By using technology to analyze crime data, underlying prejudices and biases in outcomes for incidents of crime can be identified. Using a dataset that provides information about the case such as the location, type of crime, FBI code, and whether an arrest was made or not, trends in data can be analyzed to understand what the standard outcome of a case should be. If possible, with a dataset that provides the years sentenced, the number of years sentenced for a case can also be predicted. The goal of this project is to use previous crime data to predict and classify the outcome of a crime incident.

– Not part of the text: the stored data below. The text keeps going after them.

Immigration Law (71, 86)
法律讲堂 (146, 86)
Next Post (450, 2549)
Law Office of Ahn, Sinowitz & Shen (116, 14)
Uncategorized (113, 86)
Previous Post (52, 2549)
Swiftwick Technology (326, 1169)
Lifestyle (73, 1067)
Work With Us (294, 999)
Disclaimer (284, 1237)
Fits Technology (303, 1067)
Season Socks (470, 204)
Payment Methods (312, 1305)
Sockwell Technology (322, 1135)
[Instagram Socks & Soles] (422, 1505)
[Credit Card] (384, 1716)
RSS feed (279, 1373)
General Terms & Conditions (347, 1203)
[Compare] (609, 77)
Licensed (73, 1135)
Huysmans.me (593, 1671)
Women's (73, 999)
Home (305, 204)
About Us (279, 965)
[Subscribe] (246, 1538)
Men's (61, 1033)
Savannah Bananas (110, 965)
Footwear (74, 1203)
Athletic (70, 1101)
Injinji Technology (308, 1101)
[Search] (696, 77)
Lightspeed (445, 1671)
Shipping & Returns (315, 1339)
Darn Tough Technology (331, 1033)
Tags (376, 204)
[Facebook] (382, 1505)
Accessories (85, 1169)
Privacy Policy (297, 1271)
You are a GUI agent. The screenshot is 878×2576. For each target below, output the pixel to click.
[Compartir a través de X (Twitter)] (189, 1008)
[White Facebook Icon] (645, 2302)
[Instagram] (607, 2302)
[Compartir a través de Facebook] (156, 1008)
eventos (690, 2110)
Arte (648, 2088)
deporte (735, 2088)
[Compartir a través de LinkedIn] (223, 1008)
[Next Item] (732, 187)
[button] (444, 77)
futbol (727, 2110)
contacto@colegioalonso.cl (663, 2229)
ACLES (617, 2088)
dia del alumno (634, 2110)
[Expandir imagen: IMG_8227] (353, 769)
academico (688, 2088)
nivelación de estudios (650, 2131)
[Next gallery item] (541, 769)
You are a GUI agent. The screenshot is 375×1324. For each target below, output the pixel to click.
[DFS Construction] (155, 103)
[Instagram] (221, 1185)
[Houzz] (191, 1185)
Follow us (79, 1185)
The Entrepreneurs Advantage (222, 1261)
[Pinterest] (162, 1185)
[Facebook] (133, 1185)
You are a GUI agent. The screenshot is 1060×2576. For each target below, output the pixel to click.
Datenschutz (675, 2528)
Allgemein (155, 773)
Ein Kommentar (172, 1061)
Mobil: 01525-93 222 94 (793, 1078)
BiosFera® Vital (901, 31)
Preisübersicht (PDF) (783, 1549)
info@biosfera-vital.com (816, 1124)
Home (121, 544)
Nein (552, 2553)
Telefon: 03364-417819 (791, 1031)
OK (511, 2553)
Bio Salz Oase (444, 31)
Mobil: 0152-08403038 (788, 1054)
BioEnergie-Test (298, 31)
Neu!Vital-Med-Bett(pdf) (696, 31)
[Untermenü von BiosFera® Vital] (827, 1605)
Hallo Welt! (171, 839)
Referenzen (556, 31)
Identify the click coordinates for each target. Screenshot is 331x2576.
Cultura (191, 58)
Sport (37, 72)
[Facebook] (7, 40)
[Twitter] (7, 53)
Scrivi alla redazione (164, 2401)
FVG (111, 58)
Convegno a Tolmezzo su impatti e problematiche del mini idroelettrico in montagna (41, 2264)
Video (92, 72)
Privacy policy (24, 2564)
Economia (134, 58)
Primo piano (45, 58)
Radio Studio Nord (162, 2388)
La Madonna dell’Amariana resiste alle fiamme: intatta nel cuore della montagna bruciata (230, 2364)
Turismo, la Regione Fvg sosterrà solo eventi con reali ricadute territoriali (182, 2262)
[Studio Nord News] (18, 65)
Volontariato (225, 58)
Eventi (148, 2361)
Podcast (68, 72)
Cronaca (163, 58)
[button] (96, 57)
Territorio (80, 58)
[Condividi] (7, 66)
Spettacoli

With the increasing use of AI in jury cases, it is essential to understand the biases and ethical considerations behind many arrests. Such a classifier could be used to create an unbiased, objective verdict on a criminal case that can be used as a baseline, helping improve the quality and efficiency of the criminal justice system.
A potential setback to this classifier is the data itself potentially has many discrepencies based on prejudice. For example, variables such as race, class, gender, and age are all factors that influence the outcome of a criminal case, and training on a biased dataset may produced biased outcomes.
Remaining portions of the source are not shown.